Um dia a menina que trazia nas mãos redondas e macias uma boneca maior do que ela já pode ter um bebé de verdade. O desejo vai crescendo e o bebé desde sempre mais ou menos imaginado torna-se cada vez mais real. As primeiras vezes que o sentimos dentro de nós é uma surpresa mágica. Como serão muitas outras. Nesta fase já todos anseiam a chegada do bebé, é querido por toda a família e amigos, mas para a mãe ele já existe, há um bebé que só ela conhece. Só ela acompanha, sente, alimenta e carrega. Mãe e bebé envoltos numa só pele.
 
Surge o dia em que o bebé deixa o interior da mãe e é posto no calor do seu peito. O primeiro abraço, que se prolongará por duas vidas.

Não há relação mais especial e mais carinhosa. A mãe enternecida é capaz de ficar indefinidamente a contemplar o seu bebé. Sorri espontaneamente e mantém-se nesse estado de graça, esquecendo o que a rodeia. Vivem em comunhão, num estado simbiótico que engrandece os dois, em amor, em afeto e em ternura.

A menina mãe descobre um novo eu, uma nova forma de amar e ser amada. Os primeiros meses são a prova de fogo. Desenvolve capacidades extraterrestres: consegue sobreviver sem dormir, por vezes sem comer, ao mesmo tempo que alimenta a sua cria, muda fraldas, veste e despe dia e noite sem distinção. Cria super poderes de visão noturna, de andar sem ser ouvida, de dar de mamar, enviar mensagens, pensar no que vai fazer para o jantar e vestir o pijama ao bebé ao mesmo tempo para que ele não acorde e solte o temido ‘BUUAAAAÁ!!!!’.

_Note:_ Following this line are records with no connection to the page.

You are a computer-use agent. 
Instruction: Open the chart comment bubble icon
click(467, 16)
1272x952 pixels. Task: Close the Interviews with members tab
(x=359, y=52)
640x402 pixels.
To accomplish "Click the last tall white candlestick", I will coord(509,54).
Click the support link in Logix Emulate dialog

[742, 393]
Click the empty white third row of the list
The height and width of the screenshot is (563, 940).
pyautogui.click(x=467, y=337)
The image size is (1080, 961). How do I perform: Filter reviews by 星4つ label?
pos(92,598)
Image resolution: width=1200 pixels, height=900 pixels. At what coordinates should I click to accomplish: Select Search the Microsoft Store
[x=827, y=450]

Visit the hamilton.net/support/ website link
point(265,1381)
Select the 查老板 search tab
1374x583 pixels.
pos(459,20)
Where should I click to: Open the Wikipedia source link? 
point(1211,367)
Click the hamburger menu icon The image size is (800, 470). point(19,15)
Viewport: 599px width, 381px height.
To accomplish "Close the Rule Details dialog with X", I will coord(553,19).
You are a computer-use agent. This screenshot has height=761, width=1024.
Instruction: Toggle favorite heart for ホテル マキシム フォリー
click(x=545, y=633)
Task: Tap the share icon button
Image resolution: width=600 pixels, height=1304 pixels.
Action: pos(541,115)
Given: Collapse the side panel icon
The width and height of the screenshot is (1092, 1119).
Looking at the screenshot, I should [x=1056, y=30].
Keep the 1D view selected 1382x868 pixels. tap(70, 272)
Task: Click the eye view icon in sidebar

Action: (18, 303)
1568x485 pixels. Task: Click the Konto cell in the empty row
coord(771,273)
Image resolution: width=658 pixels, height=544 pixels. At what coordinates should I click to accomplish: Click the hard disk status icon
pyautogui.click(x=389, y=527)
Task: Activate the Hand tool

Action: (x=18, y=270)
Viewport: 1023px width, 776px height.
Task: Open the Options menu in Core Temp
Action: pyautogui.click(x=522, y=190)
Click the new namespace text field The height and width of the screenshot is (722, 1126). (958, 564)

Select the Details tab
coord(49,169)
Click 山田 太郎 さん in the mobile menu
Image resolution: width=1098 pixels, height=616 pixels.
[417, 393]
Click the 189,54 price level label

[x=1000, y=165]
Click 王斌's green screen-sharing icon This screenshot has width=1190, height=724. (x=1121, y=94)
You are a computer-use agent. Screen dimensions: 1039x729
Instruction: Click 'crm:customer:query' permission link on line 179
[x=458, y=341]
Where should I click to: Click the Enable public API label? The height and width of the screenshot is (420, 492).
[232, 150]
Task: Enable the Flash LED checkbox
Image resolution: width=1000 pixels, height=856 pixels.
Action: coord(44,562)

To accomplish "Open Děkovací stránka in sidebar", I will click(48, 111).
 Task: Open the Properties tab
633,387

O bebé cresce, torna-se criança, e mãe e filho vão caminhando juntos no descobrir de uma nova vida. Pelas várias descobertas da criancice, pela tramada adolescência e, quando a vida o permite, pela idade adulta. Quando a mãe menos espera e sem se aperceber, os filhos meninos, de mãos redondas e macias, têm outros bebés de mãos redondas e macias. Que a avó acarinha com ternura, mas sempre diferente da que tem pelos seus filhos bebés adultos.

Ambos vão envelhecendo juntos e, apesar de as mãos redondas e macias se tornarem mais esguias e engelhadas, de os cabelos perderem a cor e o rosto se encher de curvas da vida, ambos se veem quase como no primeiro dia. A relação é tão próxima que apesar de todos os sinais, não se conseguem ver envelhecer, pelo menos como os outros veem. Mãe e filho permanecem indiferentes ao passar do tempo.

E a dada altura, nesta relação intrincada, os papéis invertem-se e o filho dedica-se como se dedicaram a ele: ‘Já almoçaste? Comeste tudo? Sabes que tens de beber muita água. Já voltaste da rua? Chegaste bem? Tem cuidado para não caíres. Agasalha-te bem. Como estás esta noite? Precisas de mim?’.

É como uma longa dança, que dura para sempre, mesmo quando já ninguém a vê. Uma dança de troca e comunhão, em que se cuida, se olha, se permanece e nunca, mas nunca, a mão redonda e macia se volta a desprender.